Sunday, October 23, 2016

A Day in the Death of Joe Egg (1972)

          Adapted by Peter Nichols from his own play and directed by Peter Medak, whose work here echoes the style of his fellow Englishman John Schlesinger, A Day in the Death of Joe Egg explores a profoundly depressing subject with a strange mixture of irreverence and solemnity. The story concerns a couple whose only child suffers from cerebral palsy. Confined to a wheelchair, unable to communicate through gestures or words, and subject to occasional seizures, Jo (Elizabeth Robillard) is a virtual invalid and a source of never-ending anguish for her parents, schoolteacher Bri (Alan Bates) and housewife Sheila (Janet Suzman). Yet the first half of A Day in the Death of Joe Egg is filled with levity, because Bri uses jokes and playacting to transcend the grim reality of his family’s everyday life. Medak takes this narrative trope even further by slipping into fantastical scenes, Bri’s tall tales made “real.”
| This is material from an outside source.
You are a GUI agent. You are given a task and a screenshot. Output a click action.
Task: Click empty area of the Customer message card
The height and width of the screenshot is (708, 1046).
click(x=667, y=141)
          Sheila plays along with Bri’s escapism, though it’s plain she’s more focused on the here and now, and it soon emerges that she’s aware of a different set of fantasies that Bri entertains. He sometimes imagines himself murdering Jo so that he and his wife can be free of the burden she represents. The juxtaposition of dark and light elements makes the first hour of the picture a bit discombobulated, but things come together during a lengthy monologue that Sheila delivers close to the midpoint. She confesses to humoring her husband and further admits she’s as despondent about the family’s situation as Bri. What buoys her is faith and the optimism it inspires—she considers any life miraculous, and she believes, despite all evidence to the contrary, that Jo may someday improve.
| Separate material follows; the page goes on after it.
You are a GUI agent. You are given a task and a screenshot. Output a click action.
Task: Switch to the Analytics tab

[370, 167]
          The second half of the picture isn’t much smoother than the first, because two dinner guests join Bri and Sheila, bringing the simmering debate about how to handle Jo to full boil. The wife, sickened by Jo’s pathetic state, advocates mercy killing, while the husband, a detached logician, equates that suggestion to the Third Reich’s Final Solution. It’s all very heavy, though on some level the story is about marriage as much as it’s about mortality; the central dramatic question explores whether two people can stay together if their viewpoints on the single most important topic that connects them are different.
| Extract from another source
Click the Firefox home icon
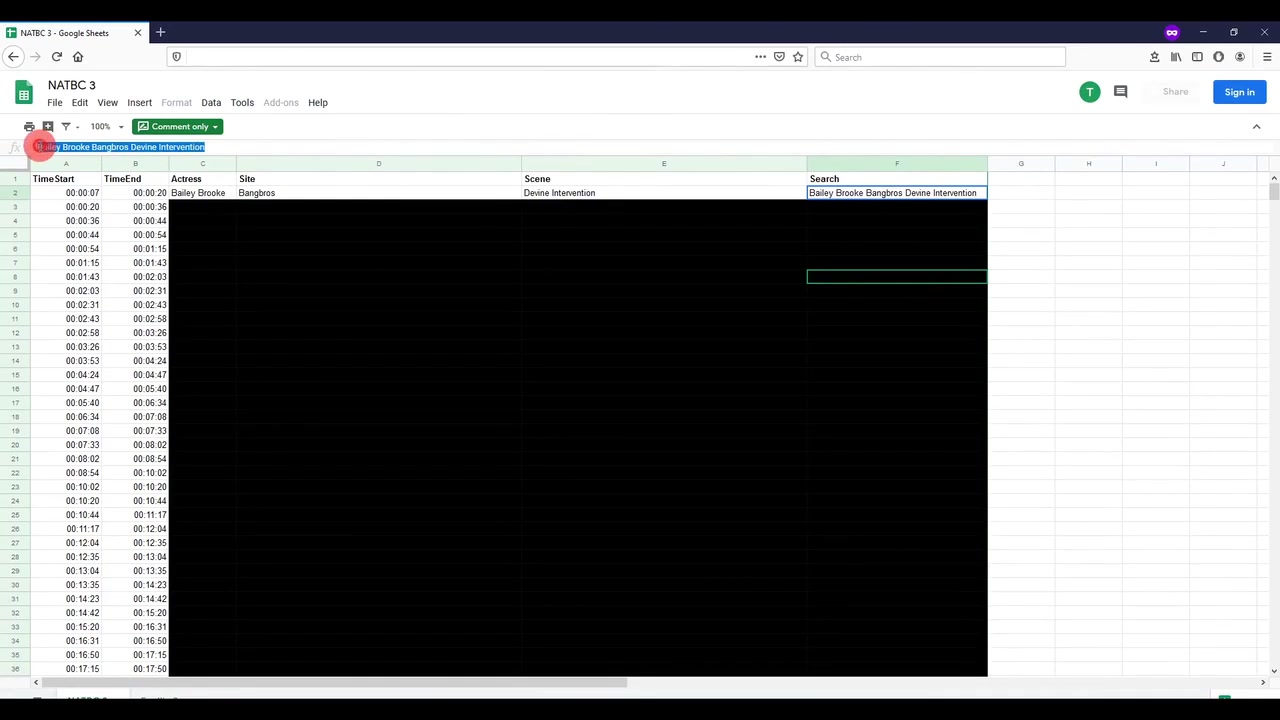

          Alas, the various parts of A Day in the Death of Joe Egg clash as often as they cohere. Jumping between fantasies and realities was all the rage in the late ’60s, but the technique had lost its novelty by 1972, when this film was released. Additionally, Medak never seems clear whether the husband or the wife should occupy the center of the storyline. If it’s the husband’s story, then A Day in the Death of Joe Egg is a bleak statement about a weak soul favoring comfort over compassion. If it’s the wife’s story, then it’s an equally bleak statement about the nurturers of the world suffering in silence. Either way, the movie is unpleasant to watch, and not every viewer will agree the harsh thematic takeaways justify the investment of time and tolerance the picture requires.